Chris Vivenz
KEINE GESCHICHTEN. Verdichtete Striche, etwas gepatzt – Eine Verbalisierung
Kurze Texte aus dem jungen Schaffen
am Sonntag, 15. April um 20:00 im Café Anno
Christoph Vivenz sollte was Lebendiges sein. Da ist ja schon viel verlangt. Als Mensch unzurechnungsfähig, als Mann nicht zu gebrauchen, geboren und wesend in Wien als fleischgewordene Puppe; studiert(e) Philosophie, Germanistik, Geschichte, etwas Psychologie, brach Karrierepläne ab und verlegte sich in depressives Grübeln, zeitweise expressive bis surreale Hermetik zwischen Pathos und Verstummen; Manifeste, Poeme, Kurzprosa; vorläufiger Abschluss des Studiums mit einer Arbeit über Erotik und Gewaltsamkeit; geringe Veröffentlichungen, zahlreiche Lesungen und Performances; Mitglied von „mordsLUST“ (Literarisches Cabaret) und CobetreiberIn einer freien Radiosendung: „Der letzte Schrei“; tätig in den DJgemeinschaften „crazy hospital“ , „Future Echo“ und als FotografIn.

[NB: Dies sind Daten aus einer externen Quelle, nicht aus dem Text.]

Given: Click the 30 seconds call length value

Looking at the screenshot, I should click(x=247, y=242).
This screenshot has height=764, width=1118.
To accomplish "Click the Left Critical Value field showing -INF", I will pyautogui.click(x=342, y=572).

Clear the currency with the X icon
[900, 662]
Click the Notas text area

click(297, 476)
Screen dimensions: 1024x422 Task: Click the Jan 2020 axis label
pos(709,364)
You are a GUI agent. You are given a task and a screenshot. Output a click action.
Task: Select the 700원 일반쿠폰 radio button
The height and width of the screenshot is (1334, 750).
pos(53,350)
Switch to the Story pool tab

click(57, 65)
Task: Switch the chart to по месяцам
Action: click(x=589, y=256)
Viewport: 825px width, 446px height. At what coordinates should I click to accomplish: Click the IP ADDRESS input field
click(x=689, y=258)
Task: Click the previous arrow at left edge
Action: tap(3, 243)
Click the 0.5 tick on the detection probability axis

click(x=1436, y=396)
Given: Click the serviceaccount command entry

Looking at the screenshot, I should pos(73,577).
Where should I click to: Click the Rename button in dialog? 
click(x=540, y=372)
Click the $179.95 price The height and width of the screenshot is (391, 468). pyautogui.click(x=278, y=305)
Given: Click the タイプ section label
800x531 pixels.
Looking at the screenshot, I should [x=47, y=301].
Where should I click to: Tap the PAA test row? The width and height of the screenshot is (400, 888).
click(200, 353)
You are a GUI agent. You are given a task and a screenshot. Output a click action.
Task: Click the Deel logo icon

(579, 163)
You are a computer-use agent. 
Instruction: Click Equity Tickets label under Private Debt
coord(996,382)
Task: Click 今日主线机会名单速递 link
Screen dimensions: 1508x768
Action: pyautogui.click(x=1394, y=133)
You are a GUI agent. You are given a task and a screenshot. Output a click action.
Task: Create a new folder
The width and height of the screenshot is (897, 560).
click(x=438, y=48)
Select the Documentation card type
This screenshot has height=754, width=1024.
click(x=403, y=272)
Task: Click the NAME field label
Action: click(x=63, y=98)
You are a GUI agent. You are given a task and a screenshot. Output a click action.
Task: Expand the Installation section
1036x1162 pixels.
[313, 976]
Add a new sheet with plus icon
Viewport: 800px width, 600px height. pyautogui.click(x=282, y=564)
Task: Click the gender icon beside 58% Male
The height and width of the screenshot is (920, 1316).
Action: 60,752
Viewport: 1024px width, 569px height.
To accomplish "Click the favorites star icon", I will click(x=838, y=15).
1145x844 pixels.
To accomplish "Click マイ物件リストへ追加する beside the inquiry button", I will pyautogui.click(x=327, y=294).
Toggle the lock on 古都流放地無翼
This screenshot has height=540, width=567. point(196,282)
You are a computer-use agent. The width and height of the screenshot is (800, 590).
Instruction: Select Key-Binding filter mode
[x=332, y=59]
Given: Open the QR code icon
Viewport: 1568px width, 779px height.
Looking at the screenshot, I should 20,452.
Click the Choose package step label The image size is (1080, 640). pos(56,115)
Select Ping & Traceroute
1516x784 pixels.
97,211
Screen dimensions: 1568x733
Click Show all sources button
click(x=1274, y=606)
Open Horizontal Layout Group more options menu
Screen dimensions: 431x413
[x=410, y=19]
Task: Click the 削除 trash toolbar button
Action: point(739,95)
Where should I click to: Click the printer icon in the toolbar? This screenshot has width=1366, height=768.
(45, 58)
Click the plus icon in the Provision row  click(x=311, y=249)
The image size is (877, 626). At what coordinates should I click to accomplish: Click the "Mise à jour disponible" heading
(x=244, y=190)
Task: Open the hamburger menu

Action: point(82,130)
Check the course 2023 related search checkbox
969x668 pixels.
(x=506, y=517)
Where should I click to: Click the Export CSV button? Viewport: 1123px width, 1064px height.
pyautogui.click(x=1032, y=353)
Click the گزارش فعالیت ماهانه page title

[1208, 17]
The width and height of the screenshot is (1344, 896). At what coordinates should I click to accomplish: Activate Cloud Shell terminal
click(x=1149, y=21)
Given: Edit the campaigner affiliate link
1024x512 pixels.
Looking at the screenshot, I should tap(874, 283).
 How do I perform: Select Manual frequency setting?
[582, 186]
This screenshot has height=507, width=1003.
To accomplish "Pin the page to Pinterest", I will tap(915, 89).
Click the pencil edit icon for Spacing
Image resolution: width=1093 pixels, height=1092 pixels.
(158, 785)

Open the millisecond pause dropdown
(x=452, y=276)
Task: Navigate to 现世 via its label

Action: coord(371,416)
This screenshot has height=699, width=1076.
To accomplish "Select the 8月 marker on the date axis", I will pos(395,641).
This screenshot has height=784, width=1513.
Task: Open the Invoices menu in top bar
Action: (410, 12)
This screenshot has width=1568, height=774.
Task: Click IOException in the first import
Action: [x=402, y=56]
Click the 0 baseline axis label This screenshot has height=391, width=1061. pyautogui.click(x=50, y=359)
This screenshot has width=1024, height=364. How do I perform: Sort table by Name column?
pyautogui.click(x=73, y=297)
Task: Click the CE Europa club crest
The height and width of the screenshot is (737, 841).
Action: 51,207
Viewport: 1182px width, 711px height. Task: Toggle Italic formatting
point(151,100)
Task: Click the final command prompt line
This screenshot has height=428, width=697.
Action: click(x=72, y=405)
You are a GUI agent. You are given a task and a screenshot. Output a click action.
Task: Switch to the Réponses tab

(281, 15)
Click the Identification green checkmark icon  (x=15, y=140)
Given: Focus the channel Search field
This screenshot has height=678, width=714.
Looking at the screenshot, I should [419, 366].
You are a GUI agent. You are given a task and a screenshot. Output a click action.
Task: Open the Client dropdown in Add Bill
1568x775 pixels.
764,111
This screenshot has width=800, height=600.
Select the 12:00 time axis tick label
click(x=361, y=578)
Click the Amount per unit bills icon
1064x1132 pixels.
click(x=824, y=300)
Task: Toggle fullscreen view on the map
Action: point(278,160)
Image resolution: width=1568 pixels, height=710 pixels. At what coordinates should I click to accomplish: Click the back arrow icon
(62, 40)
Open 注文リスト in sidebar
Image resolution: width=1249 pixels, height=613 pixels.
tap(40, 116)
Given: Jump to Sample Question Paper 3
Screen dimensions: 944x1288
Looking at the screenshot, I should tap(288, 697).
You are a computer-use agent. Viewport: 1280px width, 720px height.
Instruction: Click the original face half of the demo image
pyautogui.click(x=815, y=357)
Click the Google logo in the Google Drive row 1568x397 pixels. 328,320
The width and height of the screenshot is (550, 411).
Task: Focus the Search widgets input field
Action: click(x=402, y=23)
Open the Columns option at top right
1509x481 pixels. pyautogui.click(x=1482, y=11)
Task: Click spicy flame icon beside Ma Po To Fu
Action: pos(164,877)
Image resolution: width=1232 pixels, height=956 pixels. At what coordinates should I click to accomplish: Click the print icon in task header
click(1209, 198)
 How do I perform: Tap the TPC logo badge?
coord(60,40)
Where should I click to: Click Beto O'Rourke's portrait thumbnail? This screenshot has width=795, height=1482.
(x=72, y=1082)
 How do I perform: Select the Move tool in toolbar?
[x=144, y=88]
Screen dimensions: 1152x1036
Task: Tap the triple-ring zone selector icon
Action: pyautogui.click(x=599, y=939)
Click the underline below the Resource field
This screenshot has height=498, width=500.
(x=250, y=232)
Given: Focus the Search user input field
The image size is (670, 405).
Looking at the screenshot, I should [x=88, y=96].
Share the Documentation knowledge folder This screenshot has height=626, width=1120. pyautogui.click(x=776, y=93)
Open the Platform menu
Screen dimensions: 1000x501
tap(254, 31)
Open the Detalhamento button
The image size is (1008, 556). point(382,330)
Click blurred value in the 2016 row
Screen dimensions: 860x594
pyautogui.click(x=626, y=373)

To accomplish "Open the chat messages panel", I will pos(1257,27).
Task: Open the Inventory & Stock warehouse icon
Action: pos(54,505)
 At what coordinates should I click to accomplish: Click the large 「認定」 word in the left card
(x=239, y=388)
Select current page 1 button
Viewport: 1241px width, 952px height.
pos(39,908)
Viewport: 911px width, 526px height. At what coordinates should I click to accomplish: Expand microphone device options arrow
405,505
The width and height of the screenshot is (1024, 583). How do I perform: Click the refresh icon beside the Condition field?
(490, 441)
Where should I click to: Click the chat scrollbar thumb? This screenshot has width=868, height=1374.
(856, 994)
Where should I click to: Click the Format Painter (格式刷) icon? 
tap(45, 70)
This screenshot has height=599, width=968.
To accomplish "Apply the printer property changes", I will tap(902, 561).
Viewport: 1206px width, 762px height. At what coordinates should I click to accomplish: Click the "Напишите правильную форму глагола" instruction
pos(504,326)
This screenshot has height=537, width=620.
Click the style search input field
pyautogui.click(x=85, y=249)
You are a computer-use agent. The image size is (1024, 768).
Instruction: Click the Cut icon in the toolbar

Broterwerbend als Troglodyt in einem kleinen Kellermuseum, wohnhaft mit Katzen und Gespenstern in einem Wolkenkuckucksheim auf Dachbodenniveau. Derzeit eher fragmentarisches Dasein. Dekonstrukt zwischen Sexus und Gender. Arbeitet an einem abendfüllenden Drama: „Zerpuppen“. Buchbar als vorlesende Stimme, für Rezitationen, Spots, Hörspiele und Kunstfotos.